Task instructions: Nothing in the records may be left out; restate them word for word.

Exercise input:
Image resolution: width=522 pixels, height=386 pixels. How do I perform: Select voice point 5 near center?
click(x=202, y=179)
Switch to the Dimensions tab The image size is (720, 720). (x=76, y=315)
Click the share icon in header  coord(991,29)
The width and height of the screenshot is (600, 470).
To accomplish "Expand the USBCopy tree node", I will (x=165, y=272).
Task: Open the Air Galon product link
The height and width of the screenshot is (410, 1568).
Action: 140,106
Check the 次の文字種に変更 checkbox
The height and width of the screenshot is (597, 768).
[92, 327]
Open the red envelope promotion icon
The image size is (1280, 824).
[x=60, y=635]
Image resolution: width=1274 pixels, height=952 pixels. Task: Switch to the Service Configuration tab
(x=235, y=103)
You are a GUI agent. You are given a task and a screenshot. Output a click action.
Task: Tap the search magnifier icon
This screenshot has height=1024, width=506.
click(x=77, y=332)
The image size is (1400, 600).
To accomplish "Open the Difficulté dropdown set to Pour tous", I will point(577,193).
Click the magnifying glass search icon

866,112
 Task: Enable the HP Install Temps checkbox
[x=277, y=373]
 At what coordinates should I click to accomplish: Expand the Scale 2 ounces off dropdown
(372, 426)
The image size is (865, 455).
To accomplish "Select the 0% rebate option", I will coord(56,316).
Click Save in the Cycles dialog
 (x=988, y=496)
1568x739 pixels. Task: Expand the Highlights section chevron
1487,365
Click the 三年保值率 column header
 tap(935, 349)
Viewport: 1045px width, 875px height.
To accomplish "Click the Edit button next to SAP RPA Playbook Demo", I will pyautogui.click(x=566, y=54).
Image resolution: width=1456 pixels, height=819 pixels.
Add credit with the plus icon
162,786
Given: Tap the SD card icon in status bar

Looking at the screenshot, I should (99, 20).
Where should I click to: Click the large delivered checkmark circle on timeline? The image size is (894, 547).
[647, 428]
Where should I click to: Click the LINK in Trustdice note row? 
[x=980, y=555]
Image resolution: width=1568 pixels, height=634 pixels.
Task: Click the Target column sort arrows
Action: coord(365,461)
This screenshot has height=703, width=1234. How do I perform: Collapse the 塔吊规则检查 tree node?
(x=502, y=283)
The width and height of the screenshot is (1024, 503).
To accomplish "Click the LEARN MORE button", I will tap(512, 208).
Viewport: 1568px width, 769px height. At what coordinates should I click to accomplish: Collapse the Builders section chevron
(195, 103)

Answer:
Image resolution: width=522 pixels, height=386 pixels. How do I perform: Select voice point 5 near center?
click(x=202, y=179)
Switch to the Dimensions tab The image size is (720, 720). (x=76, y=315)
Click the share icon in header  coord(991,29)
The width and height of the screenshot is (600, 470).
To accomplish "Expand the USBCopy tree node", I will (x=165, y=272).
Task: Open the Air Galon product link
The height and width of the screenshot is (410, 1568).
Action: 140,106
Check the 次の文字種に変更 checkbox
The height and width of the screenshot is (597, 768).
[92, 327]
Open the red envelope promotion icon
The image size is (1280, 824).
[x=60, y=635]
Image resolution: width=1274 pixels, height=952 pixels. Task: Switch to the Service Configuration tab
(x=235, y=103)
You are a GUI agent. You are given a task and a screenshot. Output a click action.
Task: Tap the search magnifier icon
This screenshot has height=1024, width=506.
click(x=77, y=332)
The image size is (1400, 600).
To accomplish "Open the Difficulté dropdown set to Pour tous", I will point(577,193).
Click the magnifying glass search icon

866,112
 Task: Enable the HP Install Temps checkbox
[x=277, y=373]
 At what coordinates should I click to accomplish: Expand the Scale 2 ounces off dropdown
(372, 426)
The image size is (865, 455).
To accomplish "Select the 0% rebate option", I will coord(56,316).
Click Save in the Cycles dialog
 (x=988, y=496)
1568x739 pixels. Task: Expand the Highlights section chevron
1487,365
Click the 三年保值率 column header
 tap(935, 349)
Viewport: 1045px width, 875px height.
To accomplish "Click the Edit button next to SAP RPA Playbook Demo", I will pyautogui.click(x=566, y=54).
Image resolution: width=1456 pixels, height=819 pixels.
Add credit with the plus icon
162,786
Given: Tap the SD card icon in status bar

Looking at the screenshot, I should (99, 20).
Where should I click to: Click the large delivered checkmark circle on timeline? The image size is (894, 547).
[647, 428]
Where should I click to: Click the LINK in Trustdice note row? 
[x=980, y=555]
Image resolution: width=1568 pixels, height=634 pixels.
Task: Click the Target column sort arrows
Action: coord(365,461)
This screenshot has height=703, width=1234. How do I perform: Collapse the 塔吊规则检查 tree node?
(x=502, y=283)
The width and height of the screenshot is (1024, 503).
To accomplish "Click the LEARN MORE button", I will tap(512, 208).
Viewport: 1568px width, 769px height. At what coordinates should I click to accomplish: Collapse the Builders section chevron
(195, 103)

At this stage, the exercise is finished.